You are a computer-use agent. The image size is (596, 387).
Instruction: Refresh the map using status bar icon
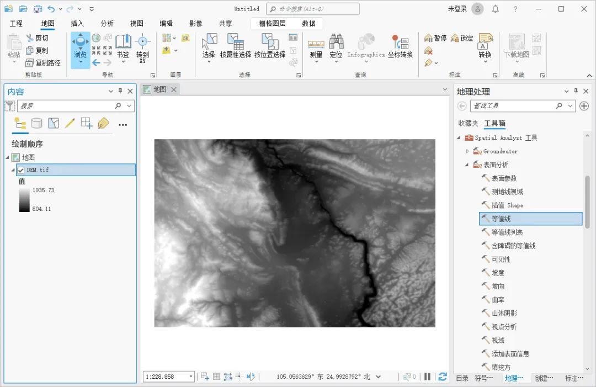click(442, 377)
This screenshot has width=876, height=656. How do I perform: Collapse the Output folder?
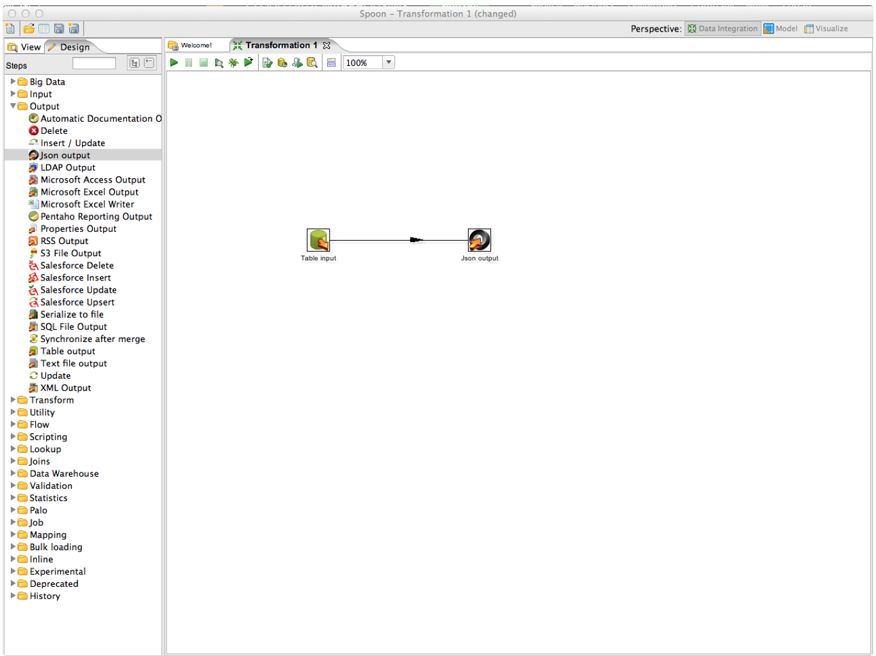coord(13,106)
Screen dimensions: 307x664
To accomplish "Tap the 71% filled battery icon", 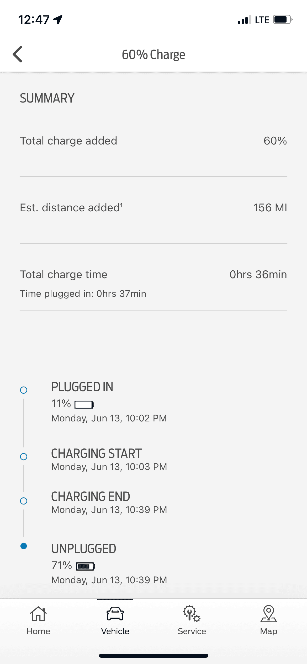I will [x=85, y=566].
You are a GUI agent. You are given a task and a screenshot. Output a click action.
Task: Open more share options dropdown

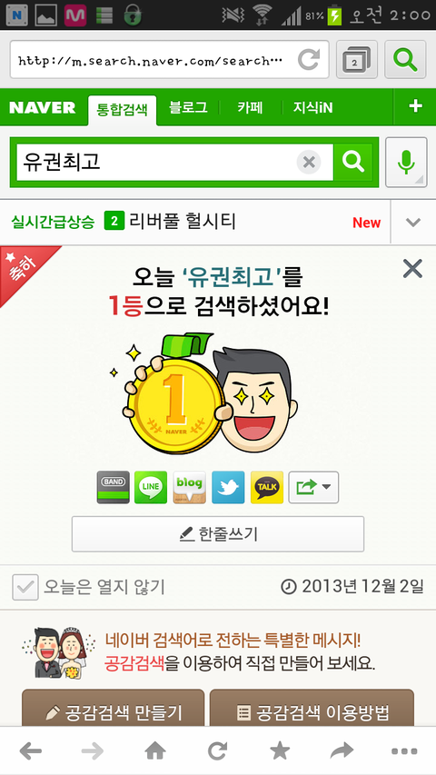coord(313,487)
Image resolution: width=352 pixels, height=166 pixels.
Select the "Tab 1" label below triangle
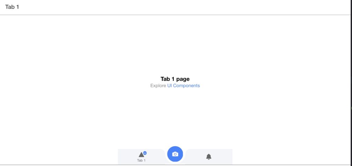point(141,160)
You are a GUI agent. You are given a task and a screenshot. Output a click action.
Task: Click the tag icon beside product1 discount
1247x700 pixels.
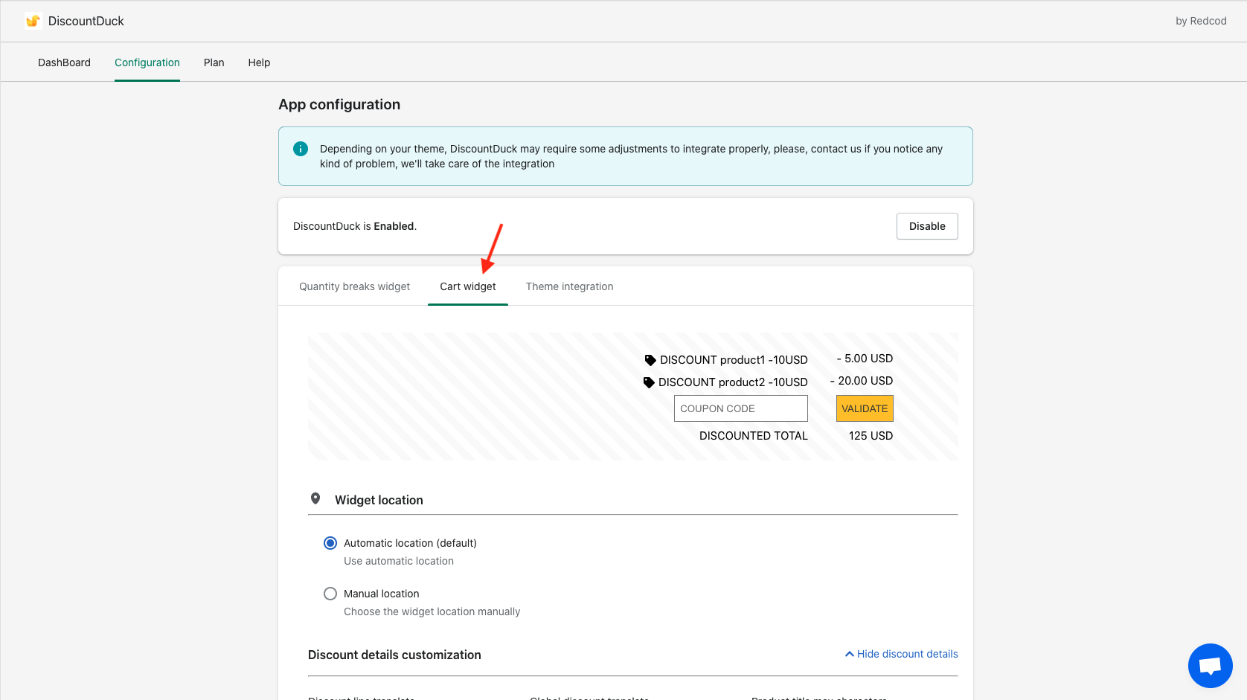[650, 360]
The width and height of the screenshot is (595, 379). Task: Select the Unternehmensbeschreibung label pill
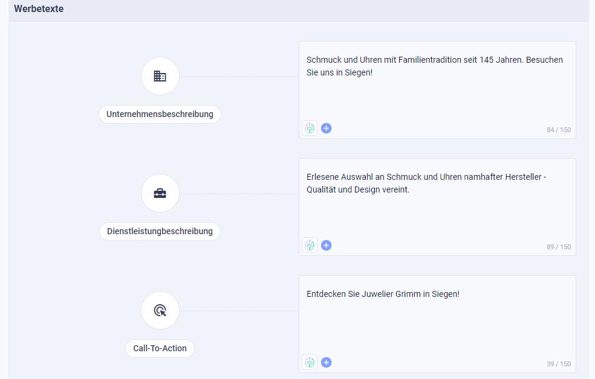click(x=160, y=114)
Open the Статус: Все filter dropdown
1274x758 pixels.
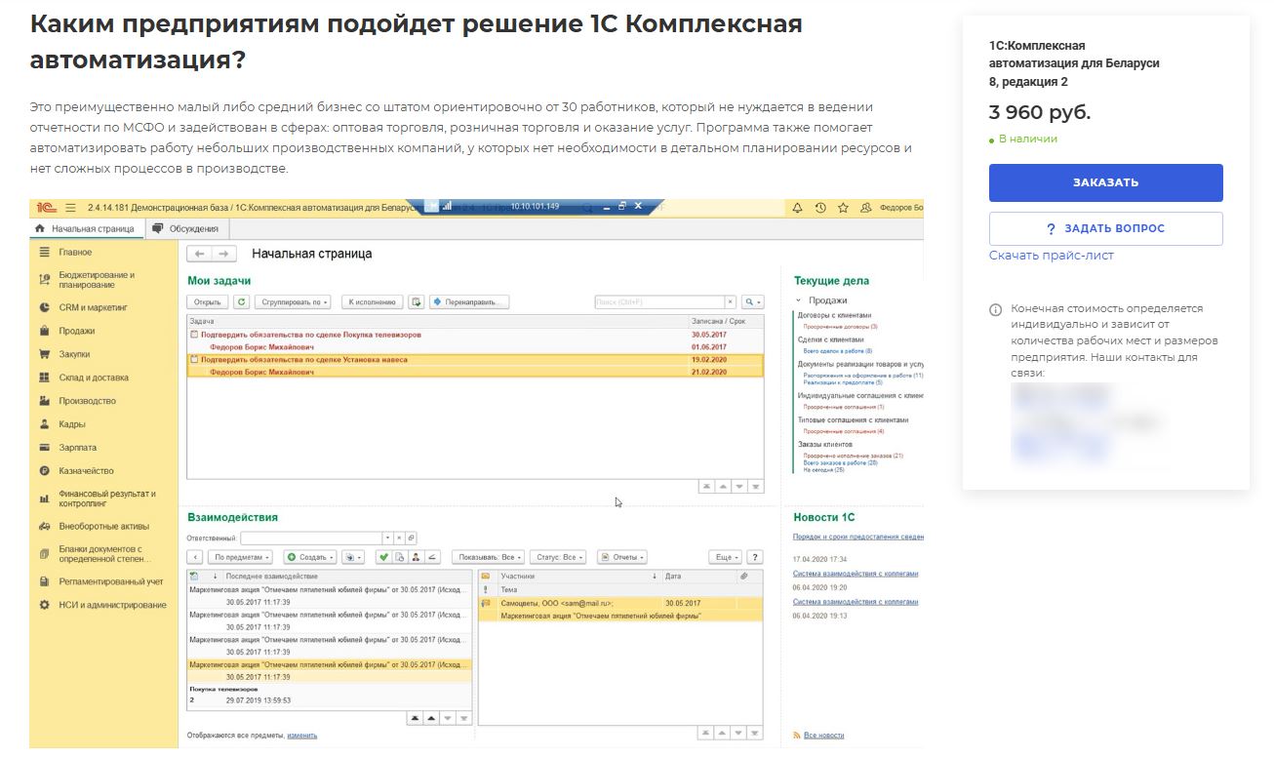pyautogui.click(x=560, y=557)
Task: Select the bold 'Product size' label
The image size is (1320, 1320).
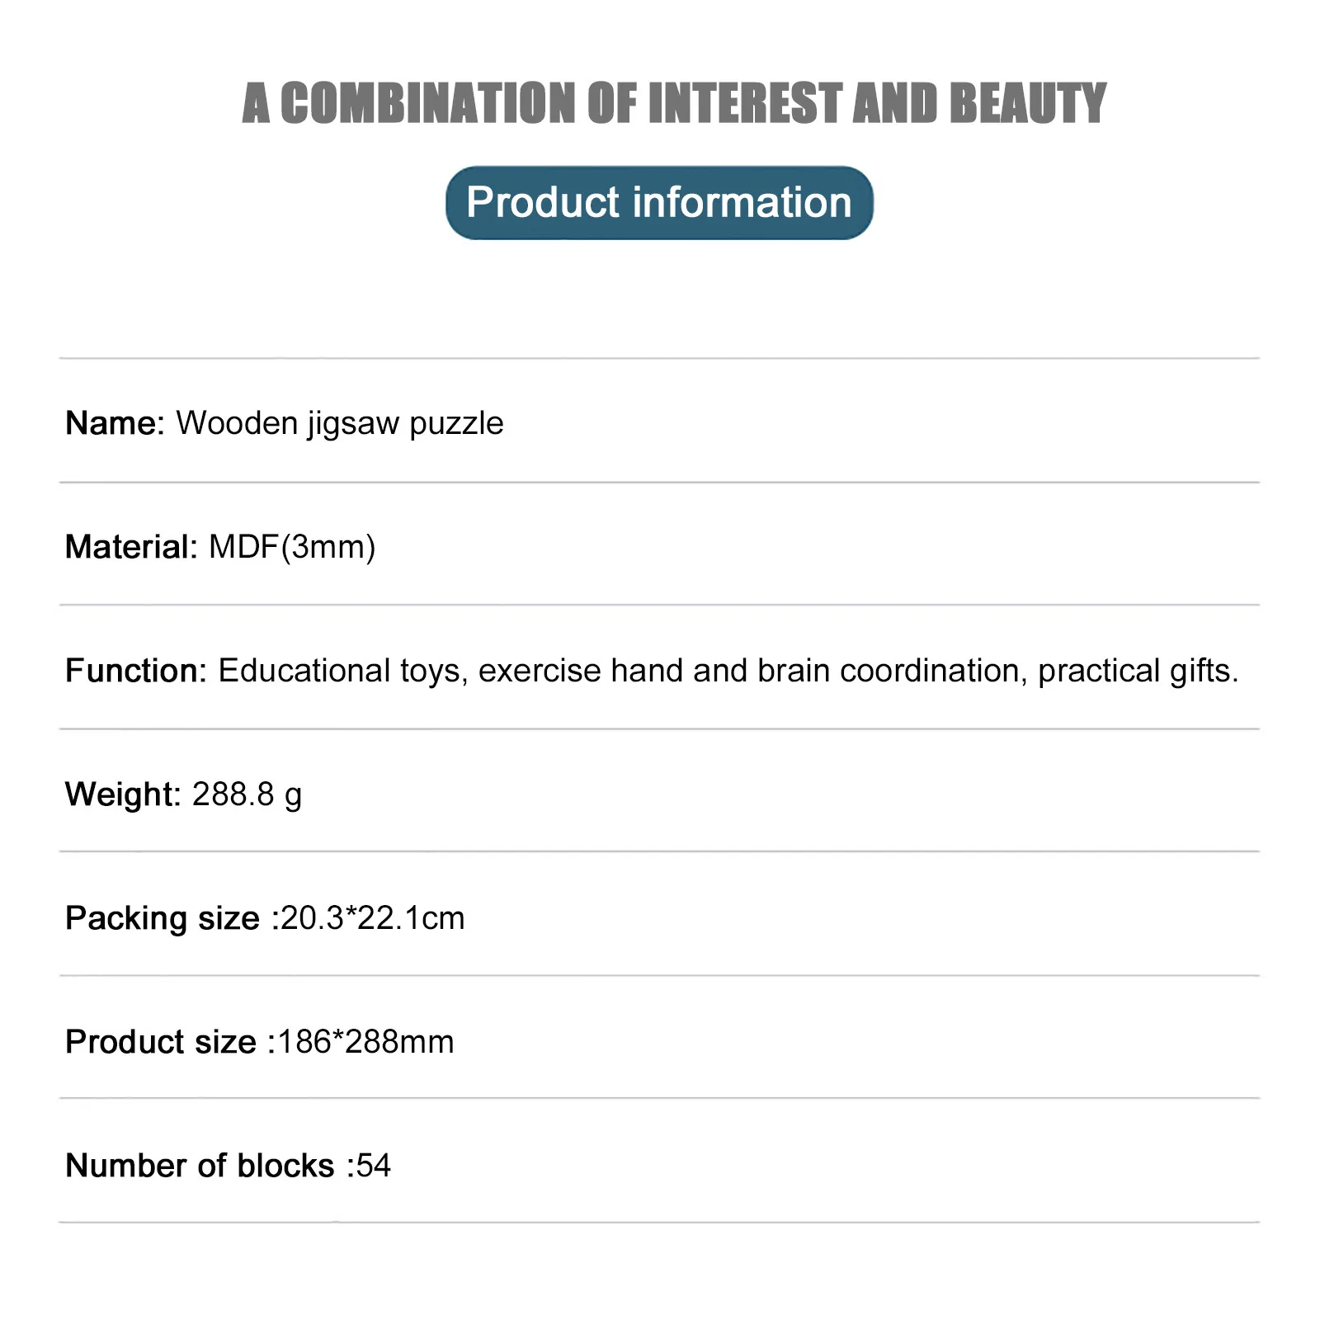Action: 161,1042
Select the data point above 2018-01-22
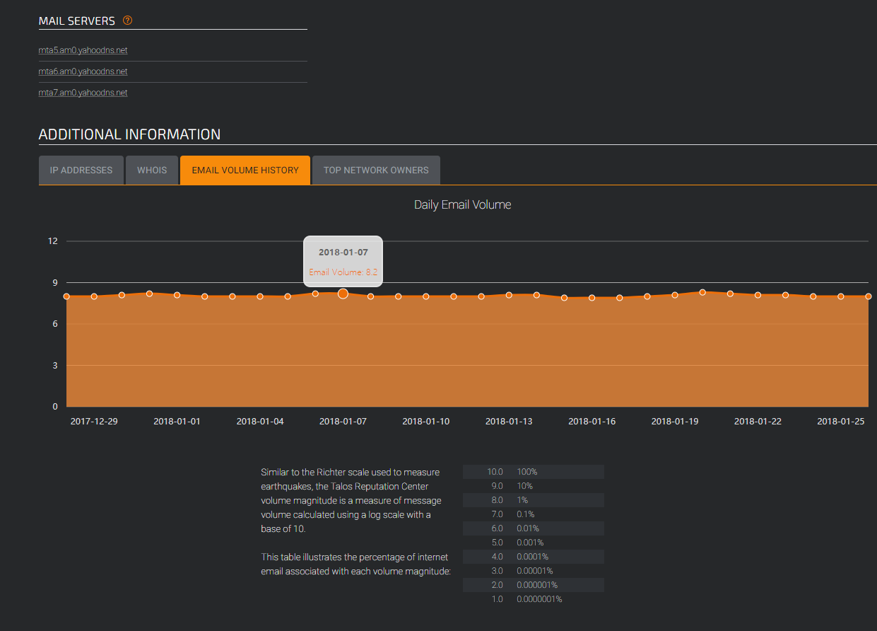Viewport: 877px width, 631px height. coord(758,295)
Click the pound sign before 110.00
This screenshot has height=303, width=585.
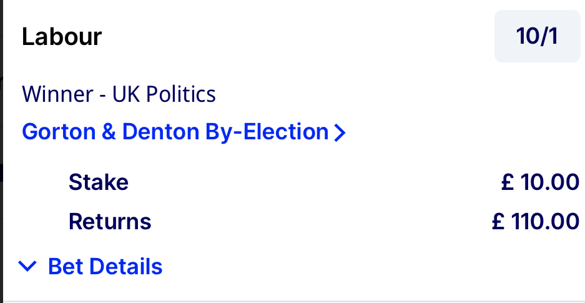[x=498, y=221]
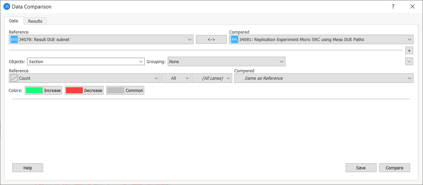This screenshot has width=423, height=185.
Task: Click the RPL icon in Compared selector
Action: pyautogui.click(x=234, y=39)
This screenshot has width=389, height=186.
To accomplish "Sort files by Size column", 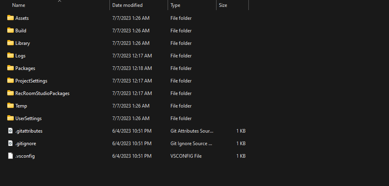I will tap(223, 5).
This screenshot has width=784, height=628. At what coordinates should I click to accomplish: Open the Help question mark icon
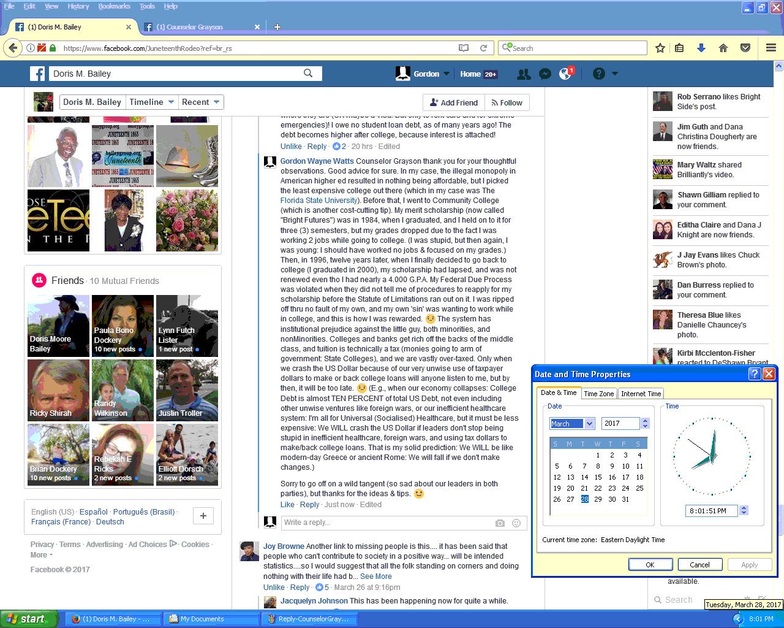click(x=599, y=74)
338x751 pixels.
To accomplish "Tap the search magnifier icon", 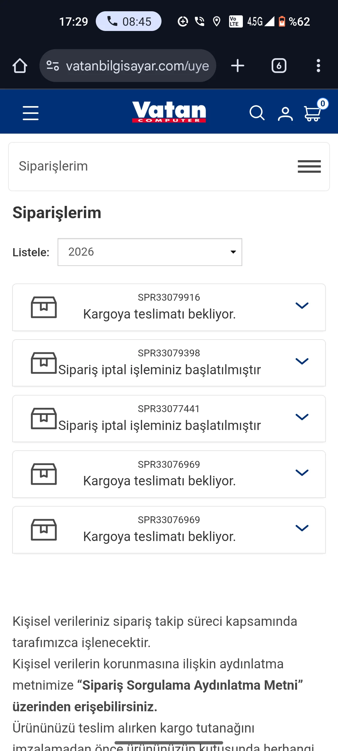I will click(257, 113).
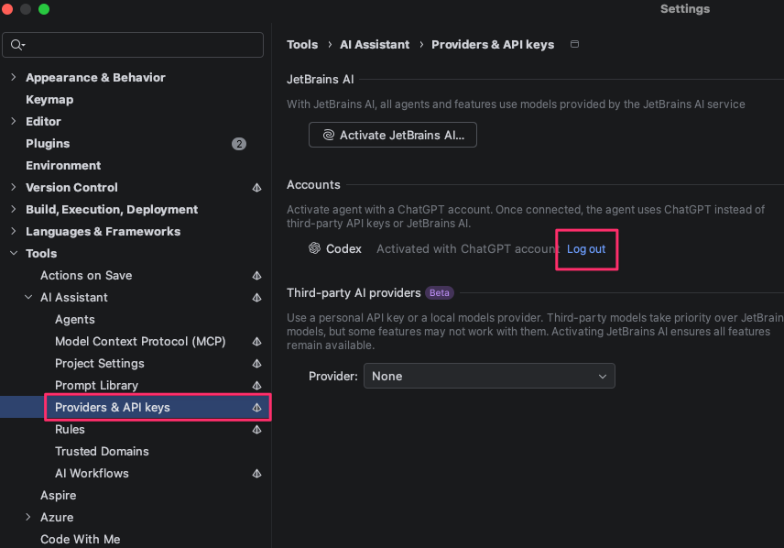Click the search magnifier icon in settings

coord(17,45)
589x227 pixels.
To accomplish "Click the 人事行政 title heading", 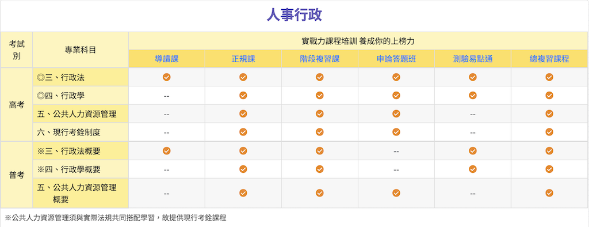I will (x=295, y=15).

Your instructions:
Within the listing above, print exactly the stretch beginning at the line that contains "Task: Select the bold 'Product size' label" and finishing at the line that contains "This screenshot has width=389, height=186.", ends kept, pictures left out, and nothing more.

Answer section:
Task: Select the bold 'Product size' label
The image size is (1320, 1320).
Action: 161,1042
Select the data point above 2018-01-22
Viewport: 877px width, 631px height. coord(758,295)
Click the pound sign before 110.00
This screenshot has height=303, width=585.
[x=498, y=221]
This screenshot has width=423, height=185.
Task: Click the RPL icon in Compared selector
Action: pyautogui.click(x=234, y=39)
This screenshot has width=389, height=186.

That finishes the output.